_SUPPLIED TEXT_:
Information about academy admissions and the role of ESFA.
Admission authorities must have determined their admissions arrangements for entry in September 2020 by 28 February 2019. They must publish them on their website and have sent a copy to their local authority before 15 March 2019.
Academies are their own admissions authority and must meet all the mandatory provisions of the School Admissions Code (the Code) that came into force on 19 December 2014 except where variations have been written into their funding agreement to support fair access.
The checklist below reflects common subjects of challenge and complaint in relation to admissions by all types of school.

_TASKS TO COMPLETE_:
1. Please answer these from the admissions guidance:
(a) By what date must admission authorities have determined their arrangements for entry in September 2020?
(b) When did the School Admissions Code come into force?
(c) To whom must admission authorities send a copy of their arrangements?
2. Does the admissions guidance support each statement? Give yes or no with the deciding words.
(a) Academies act as their own admissions authority.
(b) The copy of the arrangements may reach the local authority after 15 March 2019.
(c) The checklist covers admissions by academies only.
3. Extract the stretch of the admissions guidance between "Admission authorities must" and "support fair access.", inclusive.
Use only the admissions guidance to respond.

_DATA_:
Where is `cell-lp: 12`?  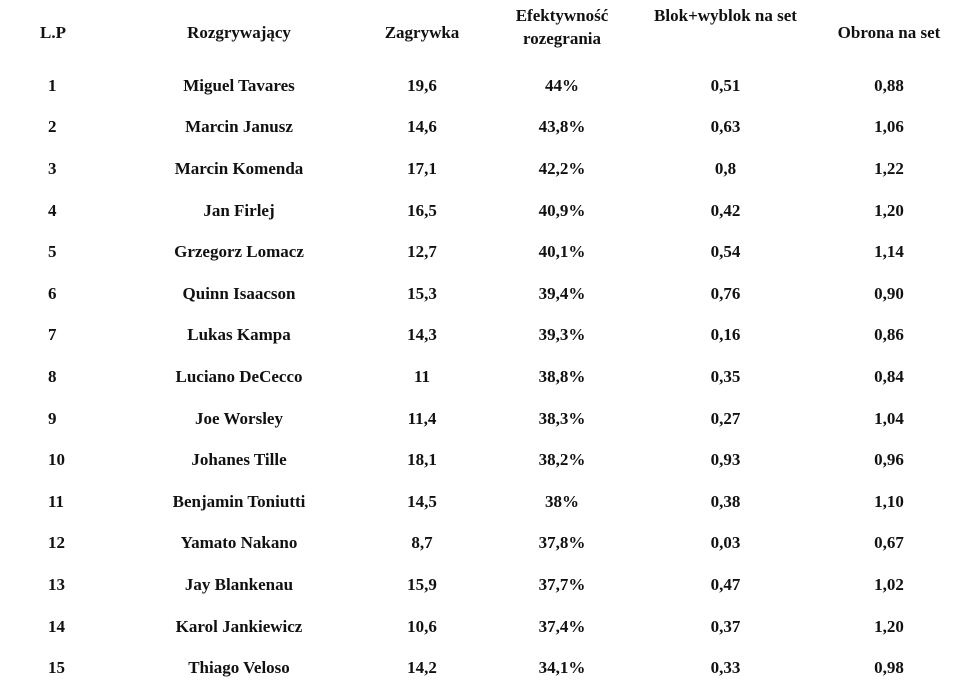
cell-lp: 12 is located at coordinates (56, 543).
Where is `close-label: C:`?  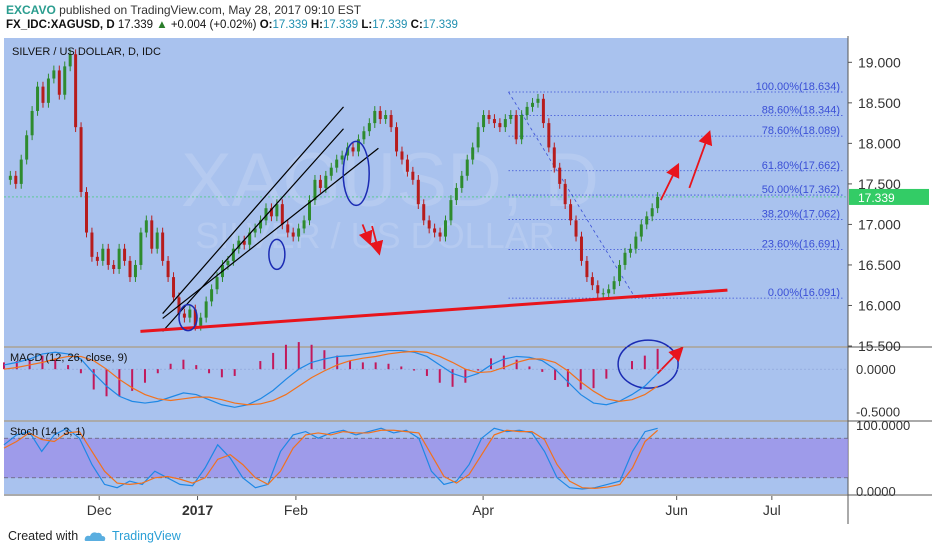 close-label: C: is located at coordinates (416, 25).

_SOLUTION SET_:
1.
(a) 28 February 2019
(b) 19 December 2014
(c) Their local authority

2.
(a) Yes: "Academies are their own admissions authority"
(b) No: "have sent a copy to their local authority before 15 March 2019"
(c) No: "in relation to admissions by all types of school"

3.
Admission authorities must have determined their admissions arrangements for entry in September 2020 by 28 February 2019. They must publish them on their website and have sent a copy to their local authority before 15 March 2019.
Academies are their own admissions authority and must meet all the mandatory provisions of the School Admissions Code (the Code) that came into force on 19 December 2014 except where variations have been written into their funding agreement to support fair access.